If the Internet is a highway, then memes are Waffle Houses and crappy motel chains. You don't really want to stop at any of them, but if you're on the road for long enough it's practically inevitable. It was only a matter of time before this rickety internal combustion vessel called Net Insanity broke down alongside a greasy little shack with a buzzing neon sign reading "Ninjas". The only recourse is to loosen my belt, fortify my stomach with preemptive antacids and hope for the best.
I decided to open with the above video because it embodies both everything that is ostensibly awesome about the idea of ninjas as well as everything that is lame and unnecessary about them. And yes, I will continue to pluralize "ninja" with an S because the fake Internet meme version of them must be distinct from the actual assassins of yesteryear Japan, much like the plural for "mouse" is "mouses" when referring to the computer peripheral. That tangent aside, the impressive cue-ball in the header video does some really wild and utterly useless stuff. He's entertaining and he probably gets a lot of work doing his uncanny acrobatics in movies and TV shows. Also, I imagine he gets an unbelievable amount of whatever kind of tail he prefers as a result.
At the same time, there's no way any of that stuff would be effective for actual assassins. Jump, flip and climb all you want, you'll never move fast enough to dodge machine gun fire. That's why there are no more real, implemented ninja in the world but the US military will take any lughead under 30 with a trigger finger and malleable morals.
But for every stuntman who can do a standing flip on a slippery pipe, there are 10,000 annoying twats who think just saying the word "ninja" on the Internet makes them comic superstars. Take Nigahiga, just another black hole of laughter in an endless parade of crappy vloggers who spend way too much time recording themselves being embarrassments to everyone who ever gave them positive regard. Among the many, many awful Nigahiga videos is this ninja-themed atrocity that bases much of its humor on Asian guys trying to squeeze one more undeserved laugh from racial stereotypes that were never funny in the first place. None of this stuff is entertaining on its own, but adding the ridiculous ninja theme makes it unoriginal and terminally lame as well.
Deeper down the rabbit hole that is the Youtube Related Video sidebar, I found yet another specimen of an increasingly common YT trope, the moderately cute Asian girl who does inoffensive, if unremarkable, videos that get a million plus views simply because they play to multiple geek obsessions simultaneously. Michelle Phan is respectable, if only because she uses a real name and seems like a normal person. Of course, she isn't a normal person because she spends her time scripting, staging, recording and editing videos for the Internet. Still, I can dig this video if only because it's informative and relies on a bare minimum of ninja-based humor. I'll take a few arbitrary points off for the cliche quick-cut bit with the nunchucks, though.

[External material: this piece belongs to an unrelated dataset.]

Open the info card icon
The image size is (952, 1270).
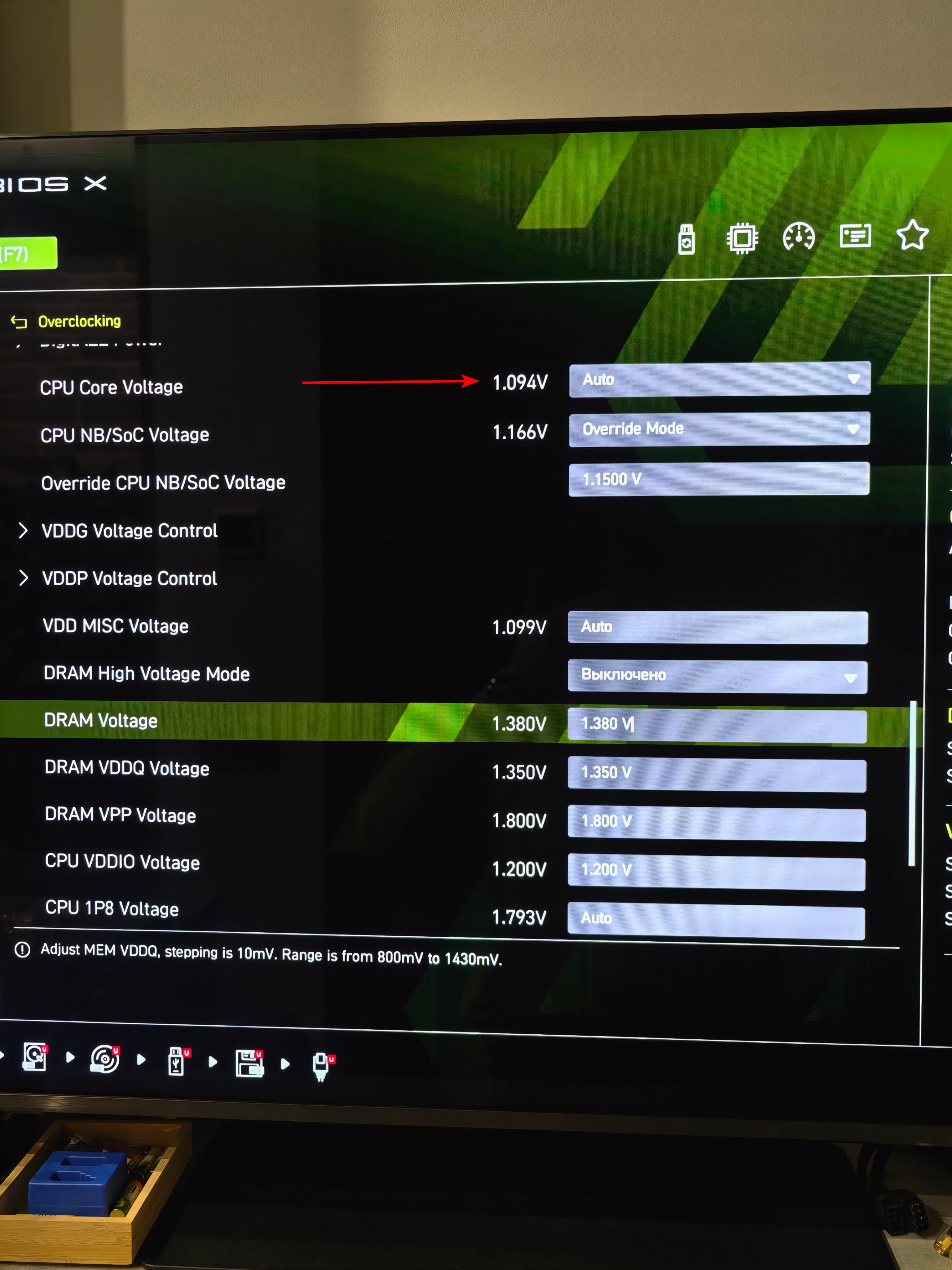tap(855, 236)
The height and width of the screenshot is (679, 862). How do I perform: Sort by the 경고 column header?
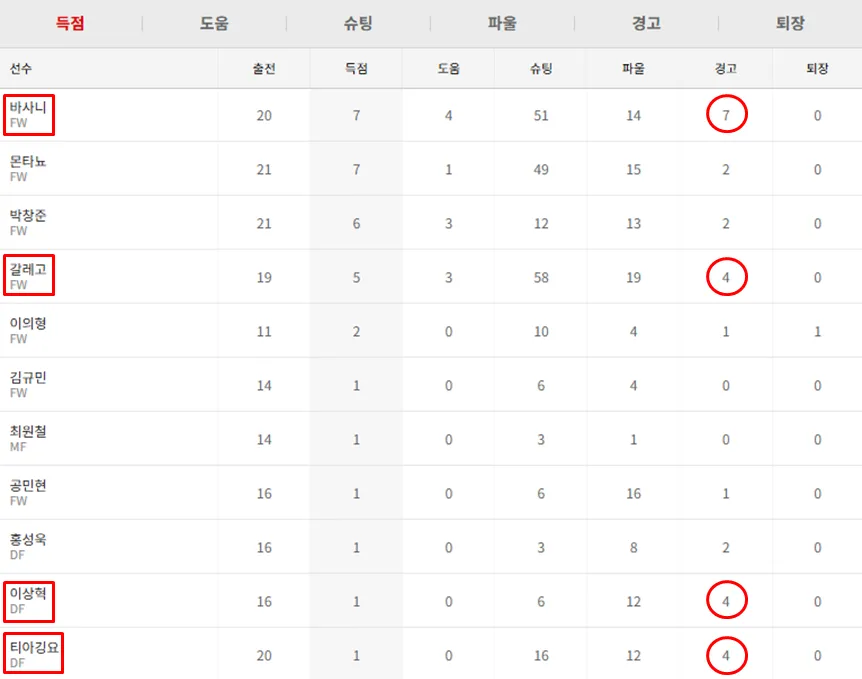(726, 69)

I don't know how the stupid ninja meme started and I think it's long overdue for an unceremonious death, but the Internet is nothing if not a device designed to beat dead horses into a smelly pulp. From the corpse of the ninja meme, another equally stupid obsession will rise like some sort of phoenix that exudes the Annoying Frog sound clip instead of pure fire. Until that day, we'll have to navigate this long road littered with throwing stars and pirate hooks, starving for dignity.